WILLIAMSBURG — The Supreme Court decision allowing states to opt out of expanding Medicaid, the health insurance programme for the poor, is pitting governor against governor, with Democrats accusing Republicans of being more concerned with election-year politics than solving health care problems.
The issue that dominated the annual National Governors Association meeting this weekend in the historic Virginia town of Williamsburg was the court’s ruling that Congress cannot penalise states who refuse to enroll a wider group of people in Medicaid, which is operated by states with federal reimbursements.
The Affordable Care Act, which would expand coverage to families with incomes of up to about $30,000, had directed Congress to withhold Medicaid funds from a state that did not expand the programme, which already can take up to a third of state spending.
In the two weeks since the court’s decision, five Republican governors have opted out of expanding their states’ programmes and at least four more are leaning toward the same. Many more are undecided. These governors say they were caught by surprise after expecting the court to either strike down or uphold the entire law that they derisively call “Obamacare”.
“We’re going to make a very careful review of it and do what I think is best for the people of Pennsylvania,” Governor Tom Corbett, a Republican who came into office during the party’s strong showing in the 2010 elections, told Reuters on the sidelines of the conference. “The Supreme Court decision changed the dynamic.”

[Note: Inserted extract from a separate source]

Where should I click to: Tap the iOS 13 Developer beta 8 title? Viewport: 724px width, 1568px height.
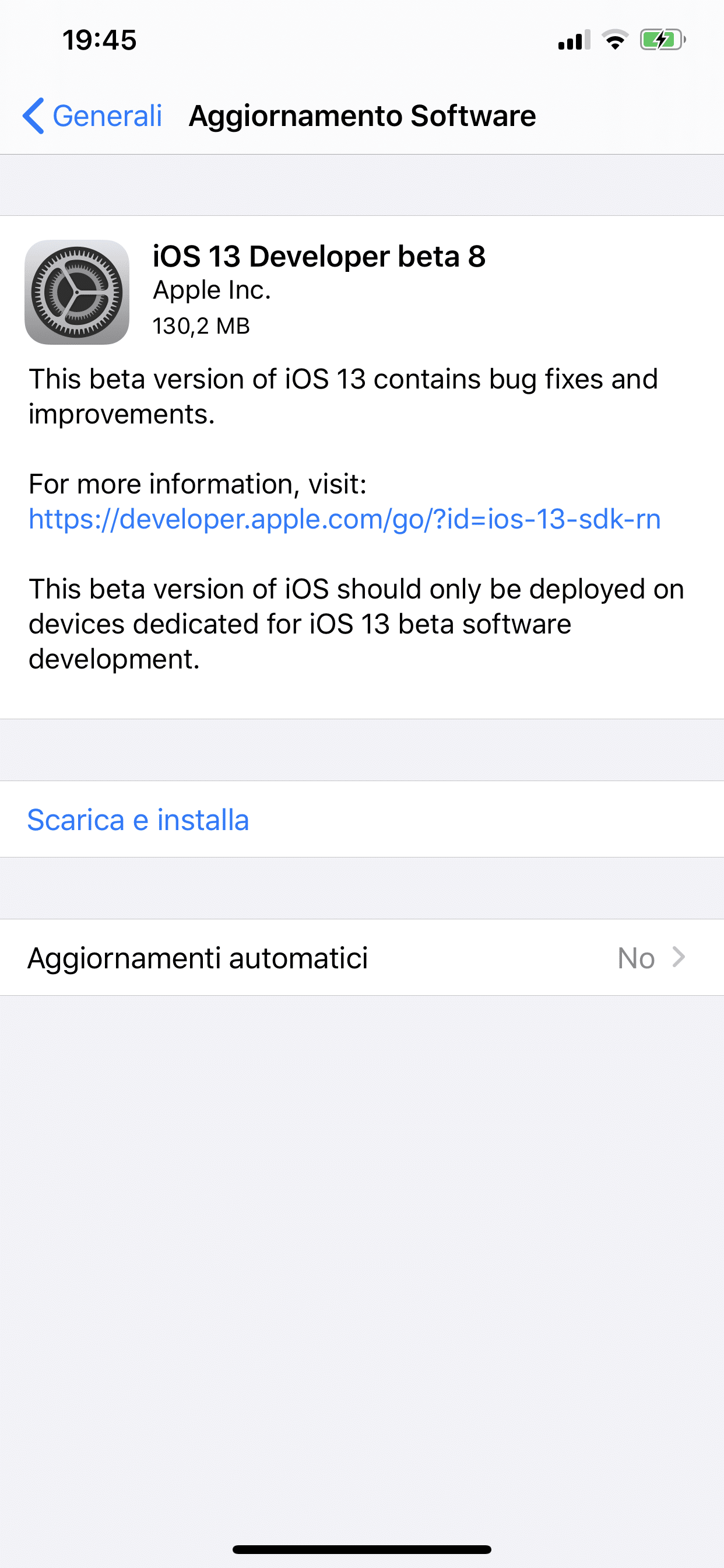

He bristled at the notion, offered by Democrats, that he was only half-heartedly considering the option to appease political supporters, saying he would not “comment on other governors criticising the governors who are taking their time to review this.”
Democrats say the extra federal money attached to the expansion will prove too good for most governors to pass up, especially as Medicaid and other health care costs continue to soar. Under the health care law, states will be reimbursed 100 percent for anyone who enrolls during the expansion. That rate will eventually taper off, but only to 90 per cent. (Reuters)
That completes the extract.